C9ORF72 patient-derived endothelial cells drive blood-brain barrier disruption and contribute to neurotoxicity.

The blood-brain barrier (BBB) serves as a highly intricate and dynamic interface connecting the brain and the bloodstream, playing a vital role in maintaining brain homeostasis. BBB dysfunction has been associated with multiple neurodegenerative diseases, including amyotrophic lateral sclerosis (ALS); however, the role of the BBB in neurodegeneration is understudied. We developed an ALS patient-derived model of the BBB by using cells derived from 5 patient donors carrying C9ORF72 mutations. Brain microvascular endothelial-like cells (BMEC-like cells) derived from C9ORF72-ALS patients showed altered gene expression, compromised barrier integrity, and increased P-glycoprotein transporter activity.

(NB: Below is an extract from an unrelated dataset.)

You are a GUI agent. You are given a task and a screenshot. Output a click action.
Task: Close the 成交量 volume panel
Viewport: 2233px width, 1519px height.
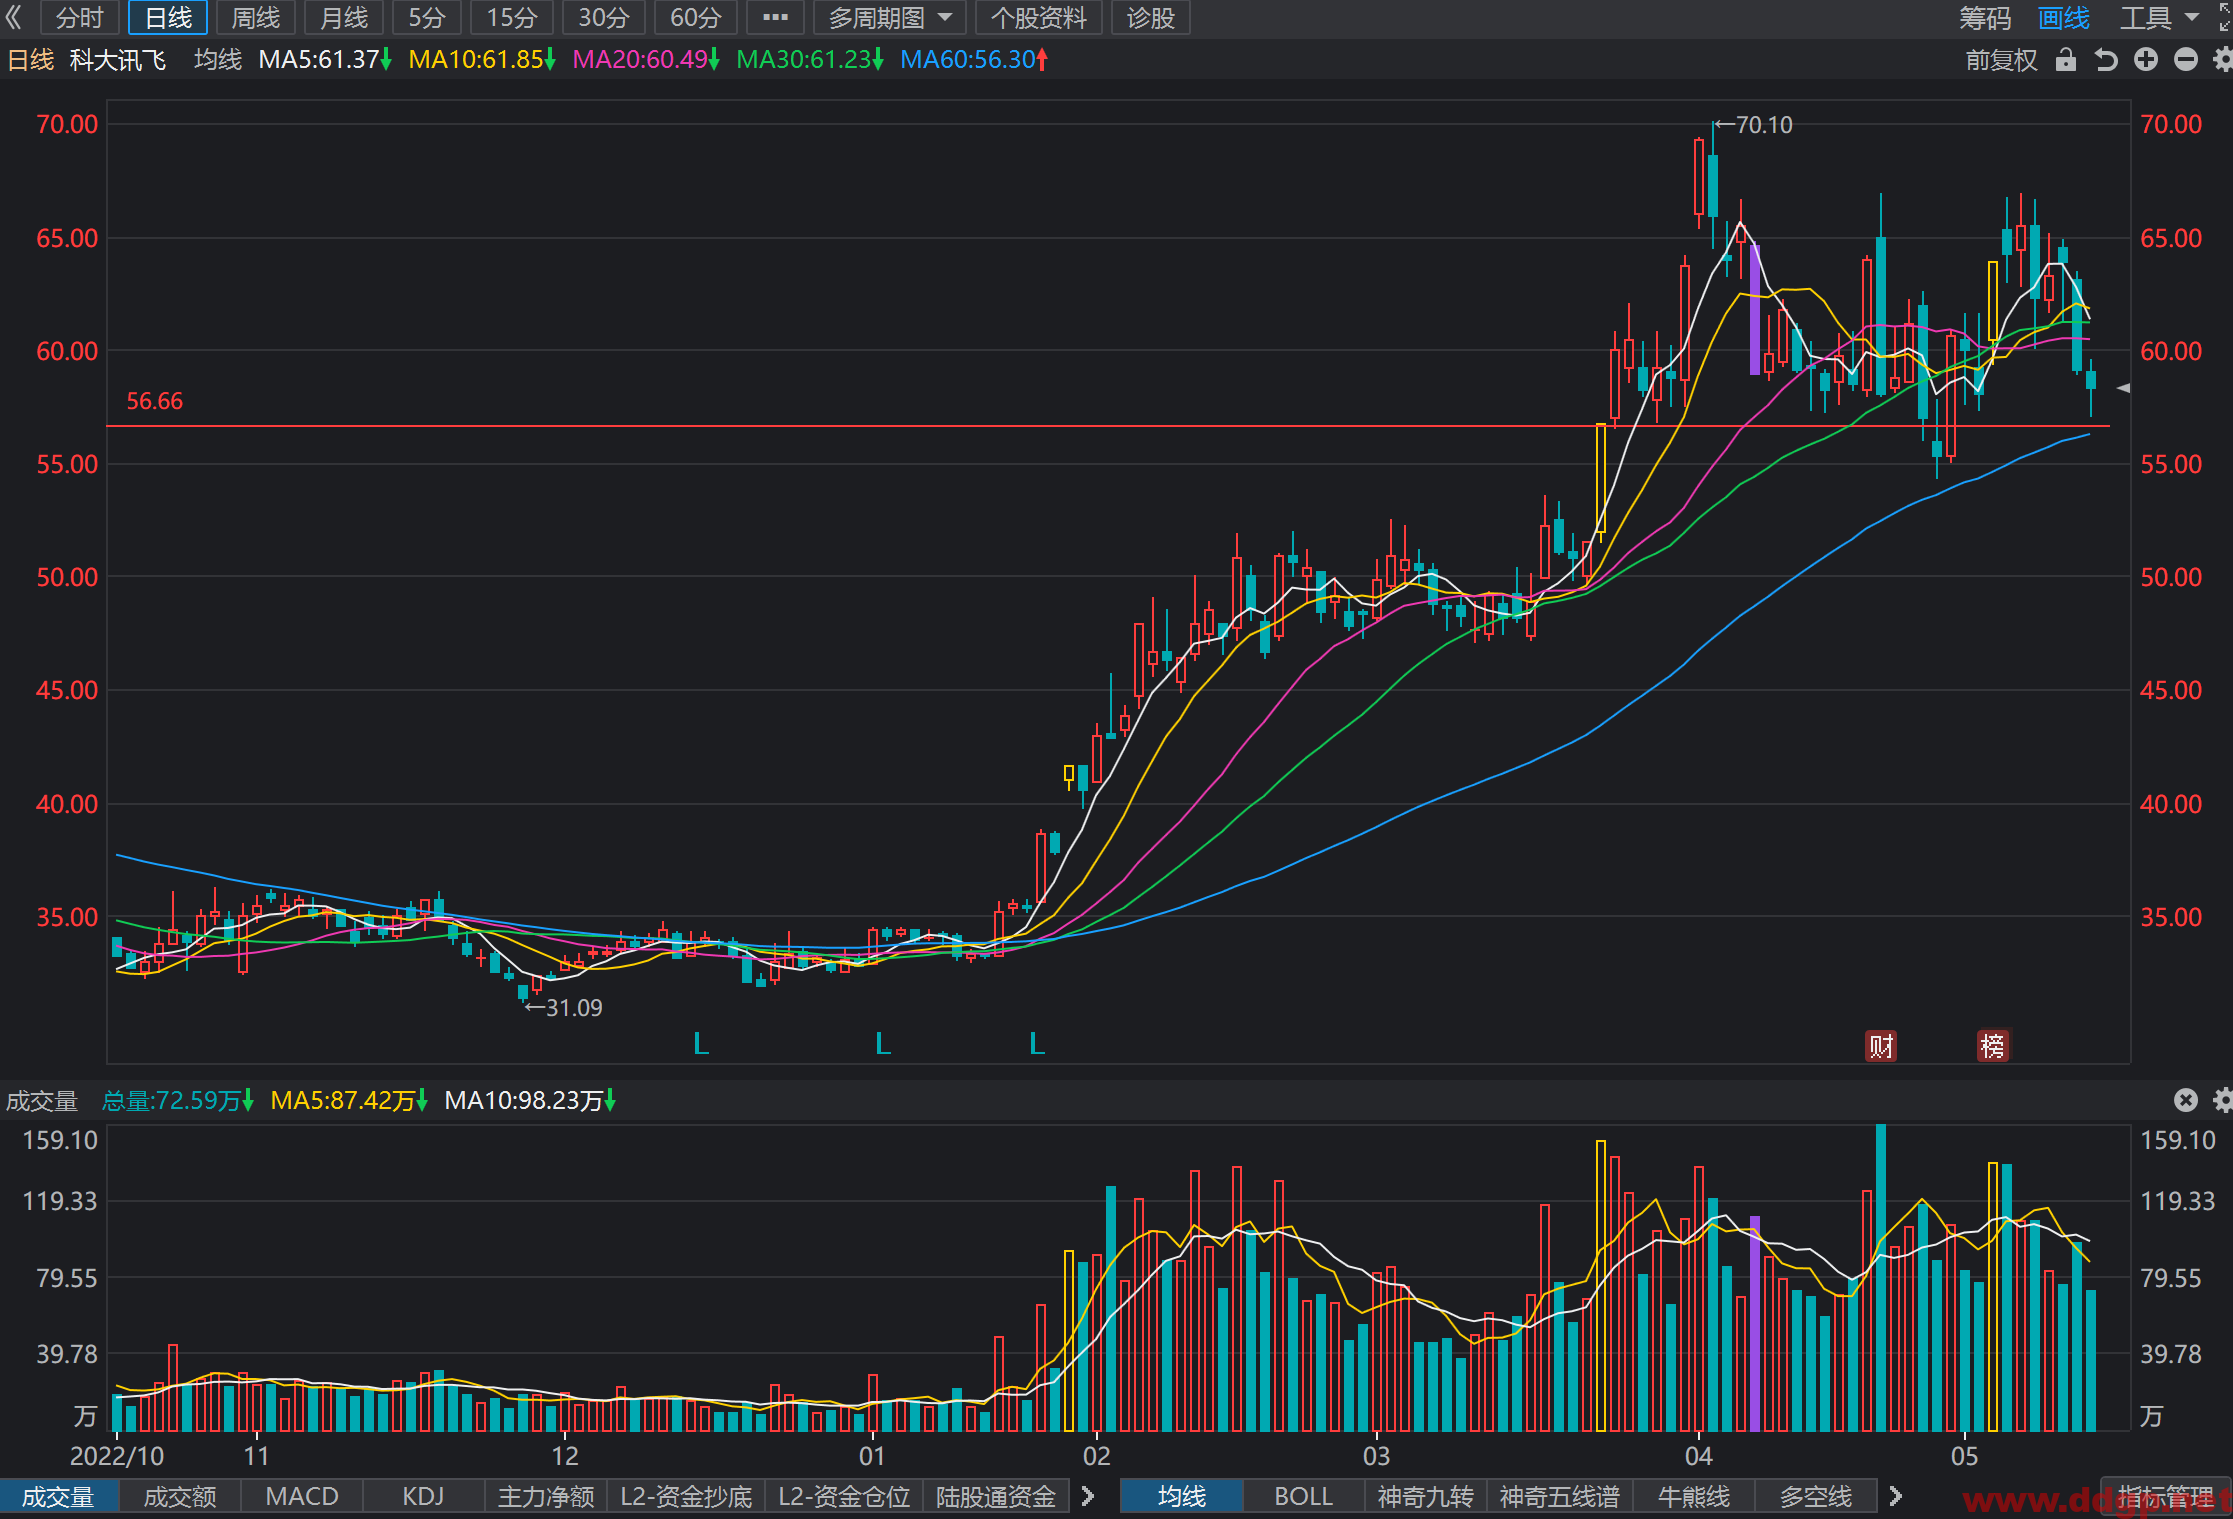point(2186,1100)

In addition, mitochondrial metabolic tests demonstrated that C9ORF72-ALS BMECs display a significant decrease in basal glycolysis accompanied by increased basal and ATP-linked respiration. Moreover, our study reveals that C9-ALS derived astrocytes can further affect BMECs function and affect the expression of the glucose transporter Glut-1. Finally, C9ORF72 patient-derived BMECs form leaky barriers through a cell-autonomous mechanism and have neurotoxic properties towards motor neurons.